Our club Pres took her dog to see him and the poor guy had 90% bone loss and had to have like 9 teeth removed. He was a show dog but she chose tooth removal over continuing his career for his health. She never would have known it because the visual part of the teeth looked great. In fact, she brought them to a meeting one evening, the day the teeth were removed, and you could see that the part of the tooth you could see looked great and then below the gum line they were a mess.

He showed some horrible slides of what goes on underneath. And brought back some horrible memories (my heart was just thumping) of dogs with oral cancer and the stressed the importance of catching it early. He even talked about partial maxilectomy (which is what Jake had) as the best way to treat a treatable cancer. When Jake had his cancer no one mentioned them until I met with his surgeon.

He advised brushing a minimum of 3 days a week. Believe me...after seeing what could happen we are making appoints and going to start brushing.

He said one of the biggest culprits is broken teeth. Your vet may see a broken tooth and say it's nothing...the dog is fine...but in actuality an abcess could be forming below the gum line. He also said broken teeth HURT!! One of the causes of broken teeth....nylabones!! Poor Shelby...no more nylabones baby girl. She really gnaws away on them. He suggested that they not chew on things that are so hard they can't be broken...they will chip teeth. A suggestion was something like the rubber booda bones with ridges.

Another thing he said was not to have deep cleaning when having any other kind of surgery involving opening the chest cavity, etc because of the risk of bacteria getting into the bloodstream.

Anyway, that was a super eye opening message.

11th May 2006, 04:32 PM
Will arm myself with the toothpaste not sure what flavour this one is and their brushes tonight - Darren will have to hold on to them...... they will have to get used to it.

11th May 2006, 05:46 PM
Cathy thanks for this informative post! Can I put it into the Health library? What an eye opener -- especially when they know gum disease is linked to heart disease -- so this is all especially important for our breed!!

Cathy T
11th May 2006, 06:44 PM
Please do Karlin! This was a real eye opener for me. I just wasn't aware that so much could go wrong in the mouth that wasn't visual to the naked eye.

12th May 2006, 05:53 AM
I am also a member of the same Cavalier Club and (sitting next to Cathy) also heard this very informative talk.

Another thing the dentist mentioned was eruption of adult teeth before the corresponding baby teeth have fallen out. The dentist said that having a baby tooth occupy the same space as its corresponding adult tooth can cause significant problems for the adult tooth. He stated that if you see an adult tooth begin to erupt while the baby tooth is still in place, the baby tooth needs to be surgically removed by a vet within a few days.

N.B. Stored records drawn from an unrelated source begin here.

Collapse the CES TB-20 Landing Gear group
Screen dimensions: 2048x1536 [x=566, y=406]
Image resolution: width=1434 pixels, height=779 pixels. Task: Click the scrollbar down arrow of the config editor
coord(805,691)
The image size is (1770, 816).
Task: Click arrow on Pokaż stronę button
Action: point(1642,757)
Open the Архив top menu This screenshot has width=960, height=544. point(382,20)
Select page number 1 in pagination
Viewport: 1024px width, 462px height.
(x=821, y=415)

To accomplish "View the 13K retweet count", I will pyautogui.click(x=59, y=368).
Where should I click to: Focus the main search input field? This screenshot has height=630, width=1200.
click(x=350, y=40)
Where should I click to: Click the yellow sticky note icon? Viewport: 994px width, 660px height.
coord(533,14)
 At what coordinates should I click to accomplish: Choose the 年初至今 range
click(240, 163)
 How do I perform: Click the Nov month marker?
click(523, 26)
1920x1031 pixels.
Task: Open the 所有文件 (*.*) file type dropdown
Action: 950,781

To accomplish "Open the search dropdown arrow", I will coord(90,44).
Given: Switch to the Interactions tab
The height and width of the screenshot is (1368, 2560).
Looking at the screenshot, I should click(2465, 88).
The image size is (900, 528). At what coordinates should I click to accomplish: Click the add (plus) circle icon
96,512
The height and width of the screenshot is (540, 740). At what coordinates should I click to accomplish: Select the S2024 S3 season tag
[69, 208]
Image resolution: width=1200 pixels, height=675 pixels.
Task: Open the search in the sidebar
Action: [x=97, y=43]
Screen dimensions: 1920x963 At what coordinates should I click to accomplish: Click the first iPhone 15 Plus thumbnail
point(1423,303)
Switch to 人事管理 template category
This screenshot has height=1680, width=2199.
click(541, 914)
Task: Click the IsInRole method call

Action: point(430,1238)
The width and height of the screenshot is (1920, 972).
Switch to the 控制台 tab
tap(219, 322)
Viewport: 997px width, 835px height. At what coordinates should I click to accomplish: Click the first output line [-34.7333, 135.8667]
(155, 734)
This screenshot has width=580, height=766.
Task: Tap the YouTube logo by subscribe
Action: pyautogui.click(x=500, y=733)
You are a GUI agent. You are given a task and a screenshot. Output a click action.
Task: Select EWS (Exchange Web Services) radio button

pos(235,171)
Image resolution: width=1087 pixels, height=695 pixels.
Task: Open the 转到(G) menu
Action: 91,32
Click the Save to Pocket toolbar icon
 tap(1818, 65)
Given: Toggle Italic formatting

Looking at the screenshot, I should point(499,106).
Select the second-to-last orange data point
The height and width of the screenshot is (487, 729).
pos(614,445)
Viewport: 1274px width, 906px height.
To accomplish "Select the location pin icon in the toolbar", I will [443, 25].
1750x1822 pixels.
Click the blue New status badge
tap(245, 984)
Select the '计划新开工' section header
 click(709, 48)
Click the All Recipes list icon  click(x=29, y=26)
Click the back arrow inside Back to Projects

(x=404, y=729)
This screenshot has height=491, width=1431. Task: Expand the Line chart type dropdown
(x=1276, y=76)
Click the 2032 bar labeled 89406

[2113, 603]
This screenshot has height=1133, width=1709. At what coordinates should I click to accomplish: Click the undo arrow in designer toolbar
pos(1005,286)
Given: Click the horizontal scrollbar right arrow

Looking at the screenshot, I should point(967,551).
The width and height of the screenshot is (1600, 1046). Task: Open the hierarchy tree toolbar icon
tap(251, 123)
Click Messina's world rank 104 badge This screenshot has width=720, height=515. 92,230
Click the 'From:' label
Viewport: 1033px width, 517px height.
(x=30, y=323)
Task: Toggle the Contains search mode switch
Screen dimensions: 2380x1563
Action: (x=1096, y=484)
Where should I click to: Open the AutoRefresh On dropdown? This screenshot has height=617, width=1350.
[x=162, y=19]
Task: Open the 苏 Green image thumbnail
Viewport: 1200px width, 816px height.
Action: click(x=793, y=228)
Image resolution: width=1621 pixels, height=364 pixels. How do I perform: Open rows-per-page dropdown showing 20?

Here are two very informative links to his website:

Common problems


Our club is awesome, the guest speakers have been so informative!


12th May 2006, 01:38 PM
My Lottie is not a great chewer and so when she had to have an anaesthetic for an x-ray we asked the vet to clean her teeth. He discovered that she had a problem with her top front teeth- something to do with bone formation and that these two teeth were quite loose so he had to remove them. (Now all she wants for Christmas are her two front teeth :lol: ) So we keep an eye on them both now.
Julie and the girls

Cathy T
12th May 2006, 03:27 PM
I have an appt at my vet's office on Tuesday for Jake to get his teeth cleaned. Hoping they don't find anything negative. Then we'll get Shelby scheduled. Both of the women in the office who do the cleaning get updated directions from Dr. Niemic (the dentist who spoke at our meeting) so I feel confident they know what they are doing. But, he can't eat after midnight...that will be a real challenge!!